▶ _Tasks to perform_:
(1) Answer the following from the aquascape forum thread.
(a) What are the dimensions of the tank?
(b) What wattage is the heater?
(c) What question does JamesM ask at the end of his reply?
(2) Reproduce the aquascape forum thread between "And this is" and "later this week.", inclusive, renaming "Lighting" as "Illumination".
(3) Extend the aquascape forum thread, picking up after its final line.

▶ _Page excerpt_:
· · · · · · ·
And this is my latest project





Tank size is 60 x 30 x 35 cm

Lighting : 2 x 18 watt pl.

75 watt heather and internal filter.

Co2 etc will be added later this week.


----------



## JamesM (6 Nov 2009)

*Re: 4 hills - Dutch styled scape*

Welcome Maurits my friend  

I've got to say, your paludarium in Holland was brilliant! And the frogs are awesome little guys 

Looking forward to seeing more plans for the scape... any plants in mind yet?


----------



## glenn (6 Nov 2009)

*Re: 4 hills - Dutch styled scape*



			
				Maurits said:
			
		

>


wow!   you certainly know how to grow plants emersed, and your frogs looks so amazing and colourfull!  
and your old paludarium is very nice!
good luck with you new set up! and keep us posted on how you get on  
welcome to the forum also


----------



## Maurits (6 Nov 2009)

*Re: 4 hills - Dutch styled scape*



			
				JamesM said:
			
		

> Welcome Maurits my friend
> 
> I've got to say, your paludarium in Holland was brilliant! And the frogs are awesome little guys
> 
> Looking forward to seeing more plans for the scape... any plants in mind yet?
· · · · · · ·
▶ _Extracted entries_:
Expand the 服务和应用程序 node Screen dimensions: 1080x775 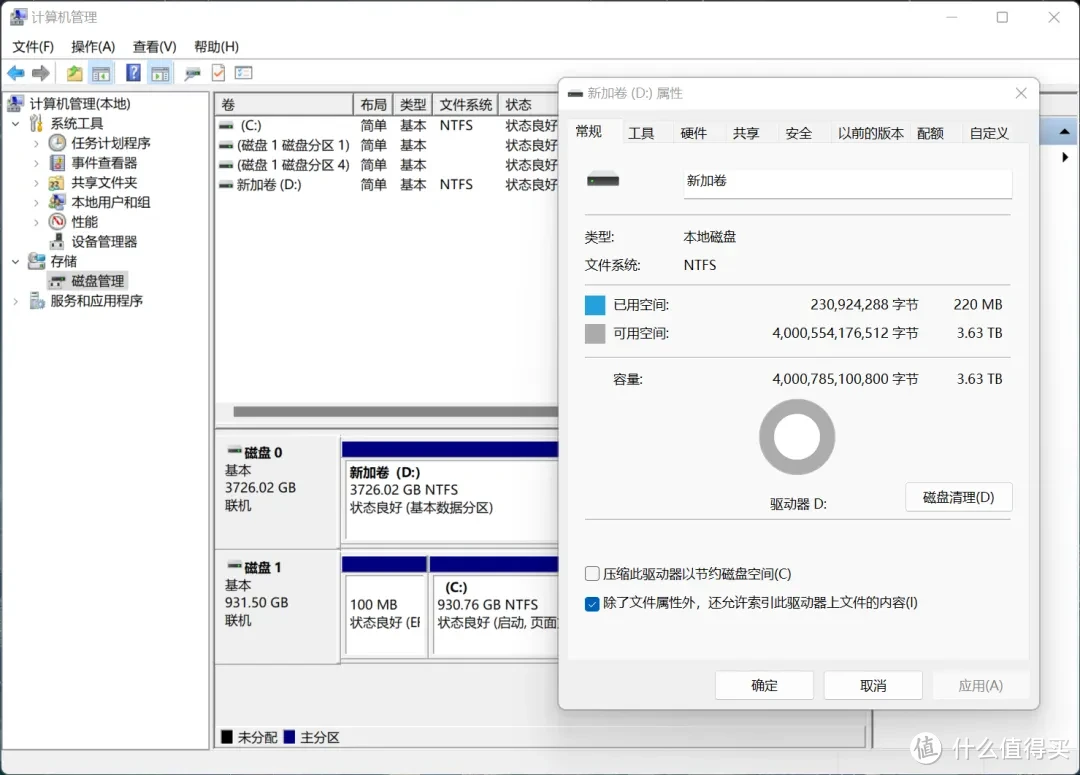[x=14, y=300]
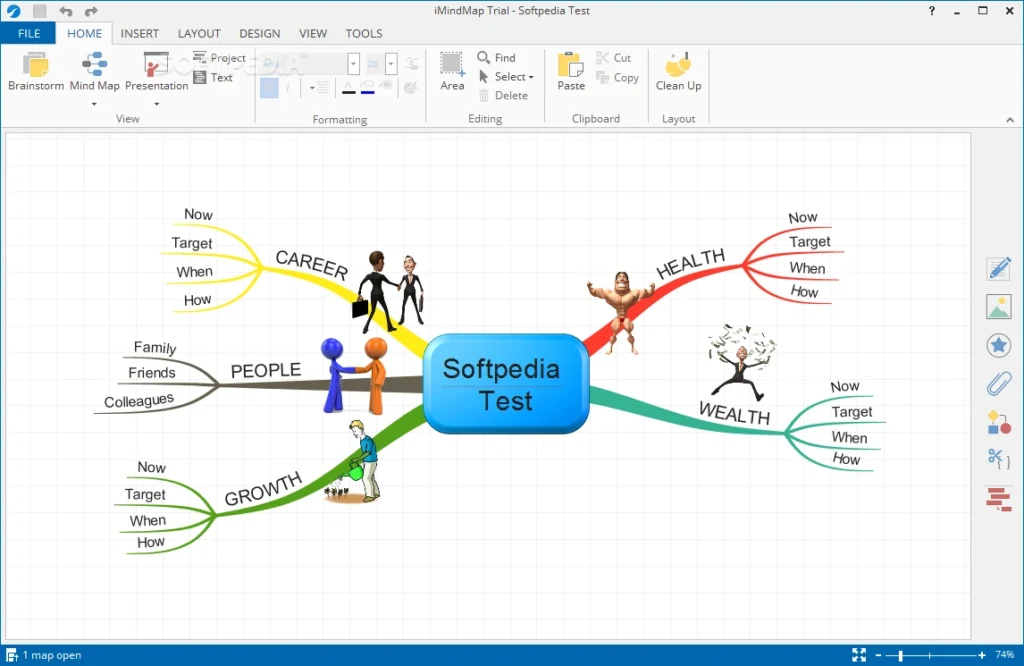Switch to Brainstorm view
Screen dimensions: 1024x666
[35, 75]
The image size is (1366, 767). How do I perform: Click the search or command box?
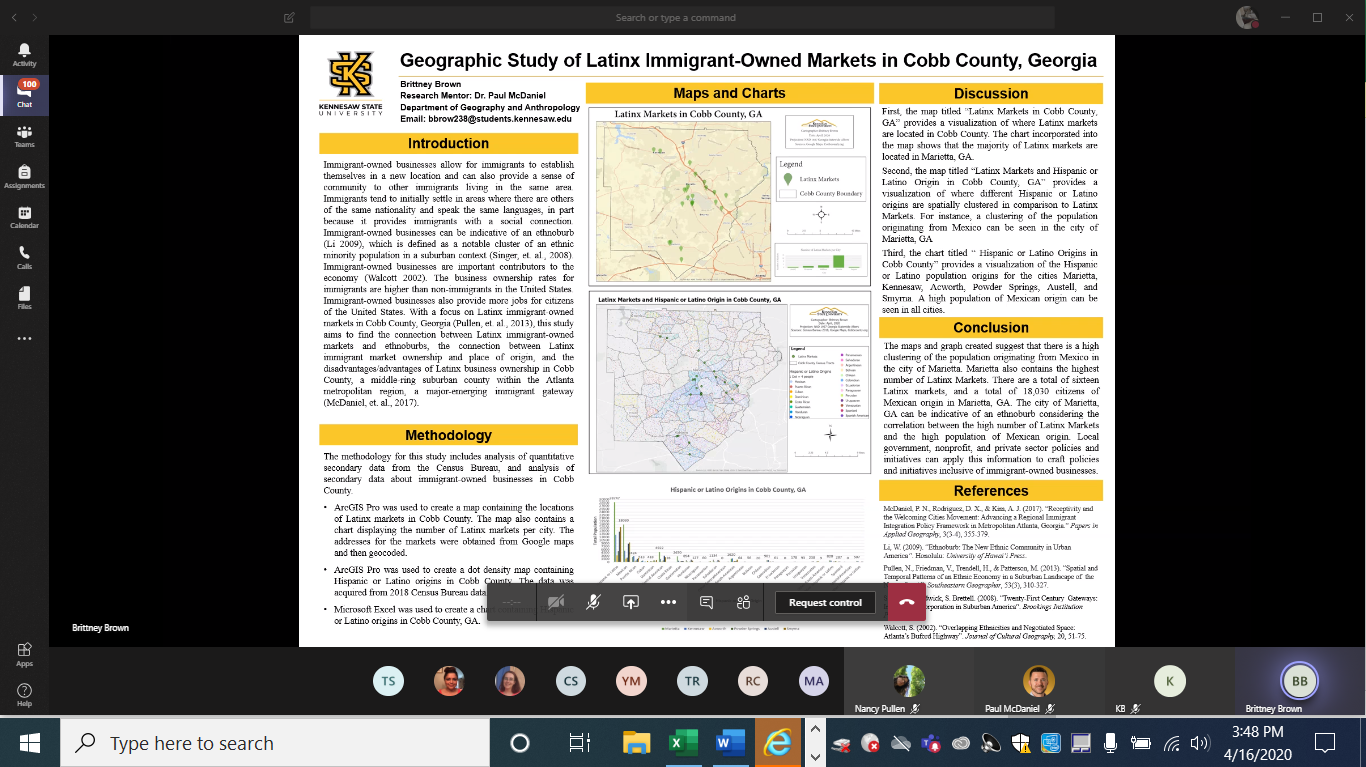675,18
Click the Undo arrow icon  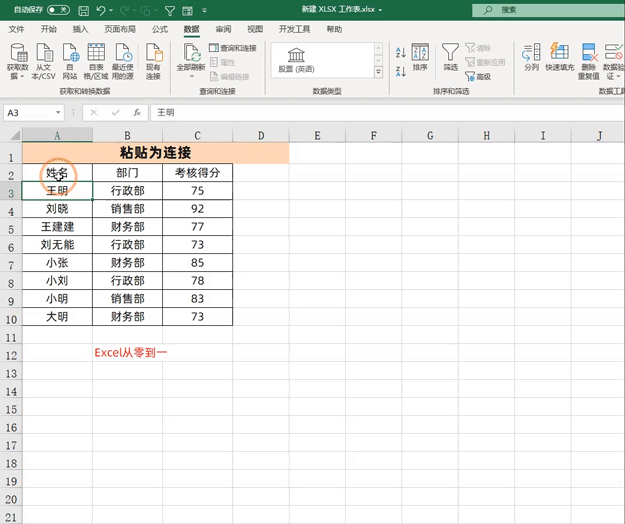pyautogui.click(x=101, y=10)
· · · · · · ·
▶ _Answers for the tasks_:
(1)
(a) 60 x 30 x 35 cm
(b) 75 watts
(c) Whether any plants are in mind yet for the scape.

(2)
And this is my latest project





Tank size is 60 x 30 x 35 cm

Illumination : 2 x 18 watt pl.

75 watt heather and internal filter.

Co2 etc will be added later this week.

(3)
 will let you know soon, somebody in Holland has got a surprise package for me and as I understand some of them are quit rare.

For sure that I will use riccia around the 3 stones and flame moss in front of the riccia, as the difference in green is so beautiful, on the left part I will use glosso and I am looking to get a small red vallis variety which i will use as an eyecather.

Probably also Ammania senegelensis, but I am not sure yet, pending how many red plants i will find in the mentioned package


----------



## Mark Evans (6 Nov 2009)

*Re: 4 hills - Dutch styled scape*

welcome mauits, i'm mightily impressed with the paludarium. So very natural.


----------



## JamesM (6 Nov 2009)

*Re: 4 hills - Dutch styled scape*

Great plant selection, looking forward to this journal


----------



## aquaticmaniac (6 Nov 2009)

*Re: 4 hills - Dutch styled scape*

I adore poison dart frogs. Quite the colony you had going; did you breed them? Good luck with your tanks


----------



## Maurits (6 Nov 2009)

*Re: 4 hills - Dutch styled scape*



			
				aquaticmaniac said:
			
		

> I adore poison dart frogs. Quite the colony you had going; did you breed them? Good luck with your tanks




Still do, currently leucomelas, Auratus and Tri colors, but soon I will have some other varieties as well. In holland we call this MTS, multi Tank syndrome, which I can say now i have with 9 paludaria, and 3 fish tanks


----------



## glenn (6 Nov 2009)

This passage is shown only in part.